Friday, September 22, 2017

Just like that

On the mission I would always tell myself I could do anything for 6 weeks. Transfers are 6 weeks long and I think they do that to save our sanity. Even when I didn't get transferred and was stuck in the same area with the same companion, there was that speck of hope, and knowledge that I could do anything for 6 weeks. There might be another 6 weeks of the same thing right after, but that didn't matter. Although I don't have transfers now, I am using that 6 week mark to keep myself sane. I can make it 6 weeks. Anything for 6 weeks. I just made it through my first "transfer" as a first year teacher. 6 weeks in and everyone is still alive! Just like the mission, there are a few people I wish could get transferred and some days are much better than others, but I'm learning a lot about myself and growing everyday. I'm studying Christlike attributes (read attribute, aka patience) and working hard to figure out what is going to work for each of my little "investigators".
Like learning a new language, teaching takes time and really immersion is the best way to learn. It doesn't always sound (look) exactly right, but if I don't try, it won't get any better. These kids need what I have to offer.
Despite being tired mentally, physically and emotionally, I feel fulfilled and I feel like I am making a difference for at least a few of these students. I'll get better, I'll still have bad days, but before I know it I'll be looking back asking myself if that really happened. Missing the people I met and loved and hoping the very best for them as they move on with their lives.
My life is the same thing over and over. It's disguised, but basically it's the same. Different people, different locations, but the same lessons just applied in a different way which I guess makes them new lessons. Life really is good. The hard times make you realize how you have grown and how you are growing. You can see how God is preparing you or was preparing you. God is good.

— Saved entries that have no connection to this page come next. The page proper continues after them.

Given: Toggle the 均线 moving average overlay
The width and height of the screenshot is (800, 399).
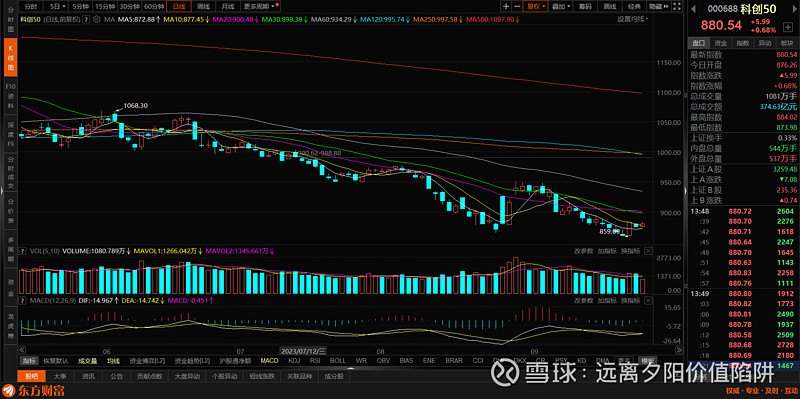Looking at the screenshot, I should (x=113, y=361).
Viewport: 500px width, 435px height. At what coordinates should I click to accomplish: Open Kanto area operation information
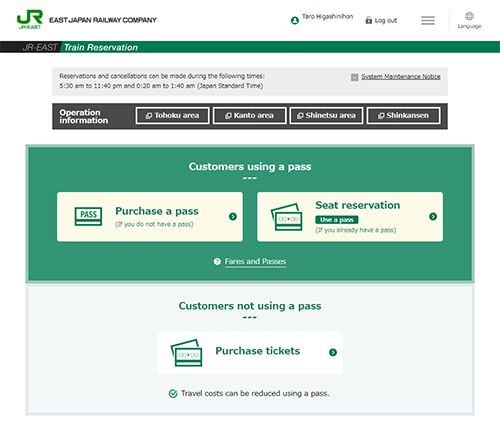pyautogui.click(x=249, y=116)
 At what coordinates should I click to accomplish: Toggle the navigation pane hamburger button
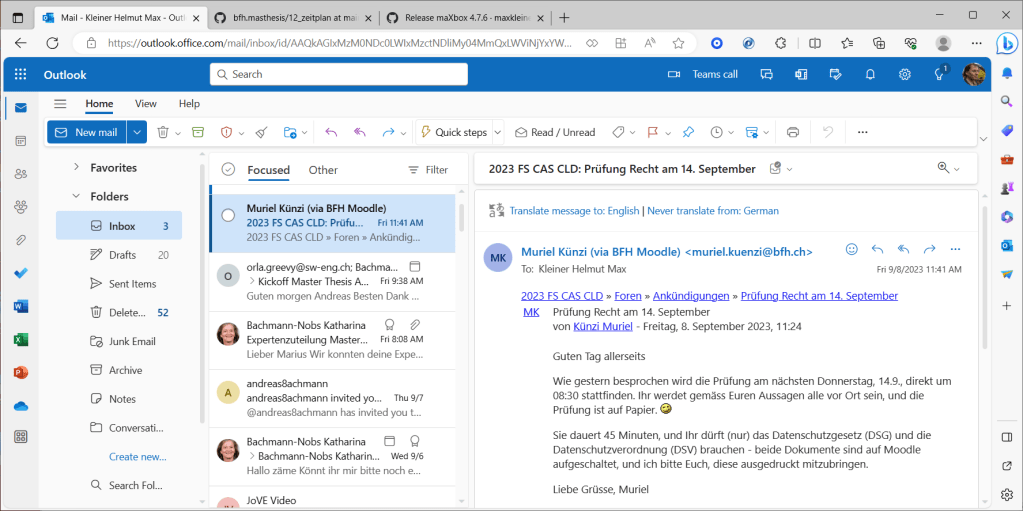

Saturday, September 9, 2017

Highlights of a first year teacher Part 1

School is well under way and I am quickly learning that, like the mission, no matter how much people tell you it will be hard, you don't really understand until you are there. I hear having a child is the same way. You think you are prepared, you know it will be hard, you can do hard things, and then you're in the middle of it and you think "WHY THE HECK IS THIS SO HARD!?"
Last week the art teacher asked me to come and see her on my lunch break. I felt like I was being summoned to the principal's office. I thought to myself "what could they have done, they were only there for 15 minutes?! (there was a fire drill). I went in expecting the very worst report of my little gems and their behavior but I was surprised when she asked me how I was doing. :) She is new to the school so we were in training meetings together, but she is not new to teaching. She told me "you have a hard class". I felt SO validated. I thought maybe I was just the worst teacher there ever was and that's why they were so ridiculous.
Yesterday the P.E. teacher came in and asked me how I was doing and told me "you have a hard class". Validation again! With that validation still comes trepidation about what I'm going to do to reign this crazy class in. They are making progress, but it's slow and hard to see. BUT there have been some successes.
My little autistic boy likes to not do whatever we are doing. Our school follows love and logic for classroom management and I find it hard sometimes to give choices where I still get them to do what needs to be done. I went and talked to his first grade teacher and she told me to use recess for his choices. He can do whatever we are doing with us, or he can stay in at recess and do it with me then. It's been very successful. He also gets a sticker every time he participates with the class and when he gets 10 he gets a prize.
I have an emotional little guy who loves to hang on me. I'll be at the front of the class and he'll come up and hug me and just hang on. I hug him back and try to send him back to his seat but it only works sometimes. Most times he crawls under his desk or wanders around the room. His emotions also lead to outbursts of him shouting that no one cares about him and that he wants to die. After one particularly bad day this week, I went and talked to the school counselor and she came the next day to observe my class. She gave me some suggestions and I moved their desks after school. Friday was a ROUGH day. My kids were unruly and this particular child hadn't been in his desk longer than 5 minutes. After asking 12 or more times for him to sit in his chair and being at the breaking point for my patience, God took pity on me and sent some inspiration. I set a timer for 10 minutes and put it on his desk. I told him if he would stay in his seat for 10 minutes I'd give him a sticker for his sticker sheet. As soon as it went off, I gave him the sticker and reset the timer for another round. He sat and participated for 45 minutes! He finished filling his sticker sheet and had his prize on his desk when he came back from lunch! As terrible as the morning was, that one success made my whole day!! Hopefully it continues working. I went and bought 4 more timers yesterday and I'm going to try it with a couple other students, one who shouts out ALL.THE.TIME and two others who won't stay on task to save their lives. Even if it doesn't work, at least I've got two kids working in the right direction and hopefully that helps our class as a whole. They are 3 points away from a movie party so I'm hoping they make it this week so we can have some positive reinforcement for their good behavior.